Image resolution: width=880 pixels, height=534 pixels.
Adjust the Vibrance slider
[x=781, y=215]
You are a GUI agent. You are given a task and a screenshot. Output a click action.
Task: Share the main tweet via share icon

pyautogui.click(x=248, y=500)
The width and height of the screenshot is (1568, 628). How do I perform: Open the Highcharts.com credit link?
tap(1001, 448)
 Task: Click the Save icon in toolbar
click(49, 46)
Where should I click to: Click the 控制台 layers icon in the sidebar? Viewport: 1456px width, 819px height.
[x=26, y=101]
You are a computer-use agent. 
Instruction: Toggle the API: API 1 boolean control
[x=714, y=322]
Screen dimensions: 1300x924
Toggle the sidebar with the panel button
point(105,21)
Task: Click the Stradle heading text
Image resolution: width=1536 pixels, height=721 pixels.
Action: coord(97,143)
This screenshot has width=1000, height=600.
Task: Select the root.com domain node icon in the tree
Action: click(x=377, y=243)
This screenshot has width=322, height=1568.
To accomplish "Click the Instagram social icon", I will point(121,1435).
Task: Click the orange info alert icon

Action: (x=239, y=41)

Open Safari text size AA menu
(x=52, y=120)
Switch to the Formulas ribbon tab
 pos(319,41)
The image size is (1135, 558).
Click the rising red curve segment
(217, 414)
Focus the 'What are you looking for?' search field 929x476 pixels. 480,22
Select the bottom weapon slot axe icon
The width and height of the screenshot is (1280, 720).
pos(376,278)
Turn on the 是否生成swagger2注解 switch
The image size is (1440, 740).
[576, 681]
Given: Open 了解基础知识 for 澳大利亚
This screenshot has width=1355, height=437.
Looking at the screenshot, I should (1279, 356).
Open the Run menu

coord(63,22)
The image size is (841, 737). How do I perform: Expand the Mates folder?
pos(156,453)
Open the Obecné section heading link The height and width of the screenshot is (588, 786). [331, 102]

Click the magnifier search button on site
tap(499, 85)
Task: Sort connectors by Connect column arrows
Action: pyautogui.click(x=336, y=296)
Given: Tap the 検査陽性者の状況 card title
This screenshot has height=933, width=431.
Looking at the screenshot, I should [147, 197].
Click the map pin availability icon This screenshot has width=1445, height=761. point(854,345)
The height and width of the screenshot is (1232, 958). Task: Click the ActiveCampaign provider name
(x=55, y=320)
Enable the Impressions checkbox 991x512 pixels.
------------------------------
- _EXERCISE BRIEF_:
Give back every line from the beginning of the records through the line holding "Open the Obecné", exactly as it reads, and leave out the rest.

- _SOLUTION TO THIS TASK_:
Image resolution: width=880 pixels, height=534 pixels.
Adjust the Vibrance slider
[x=781, y=215]
You are a GUI agent. You are given a task and a screenshot. Output a click action.
Task: Share the main tweet via share icon

pyautogui.click(x=248, y=500)
The width and height of the screenshot is (1568, 628). How do I perform: Open the Highcharts.com credit link?
tap(1001, 448)
 Task: Click the Save icon in toolbar
click(49, 46)
Where should I click to: Click the 控制台 layers icon in the sidebar? Viewport: 1456px width, 819px height.
[x=26, y=101]
You are a computer-use agent. 
Instruction: Toggle the API: API 1 boolean control
[x=714, y=322]
Screen dimensions: 1300x924
Toggle the sidebar with the panel button
point(105,21)
Task: Click the Stradle heading text
Image resolution: width=1536 pixels, height=721 pixels.
Action: coord(97,143)
This screenshot has width=1000, height=600.
Task: Select the root.com domain node icon in the tree
Action: click(x=377, y=243)
This screenshot has width=322, height=1568.
To accomplish "Click the Instagram social icon", I will point(121,1435).
Task: Click the orange info alert icon

Action: (x=239, y=41)

Open Safari text size AA menu
(x=52, y=120)
Switch to the Formulas ribbon tab
 pos(319,41)
The image size is (1135, 558).
Click the rising red curve segment
(217, 414)
Focus the 'What are you looking for?' search field 929x476 pixels. 480,22
Select the bottom weapon slot axe icon
The width and height of the screenshot is (1280, 720).
pos(376,278)
Turn on the 是否生成swagger2注解 switch
The image size is (1440, 740).
[576, 681]
Given: Open 了解基础知识 for 澳大利亚
This screenshot has width=1355, height=437.
Looking at the screenshot, I should (1279, 356).
Open the Run menu

coord(63,22)
The image size is (841, 737). How do I perform: Expand the Mates folder?
pos(156,453)
Open the Obecné section heading link The height and width of the screenshot is (588, 786). [331, 102]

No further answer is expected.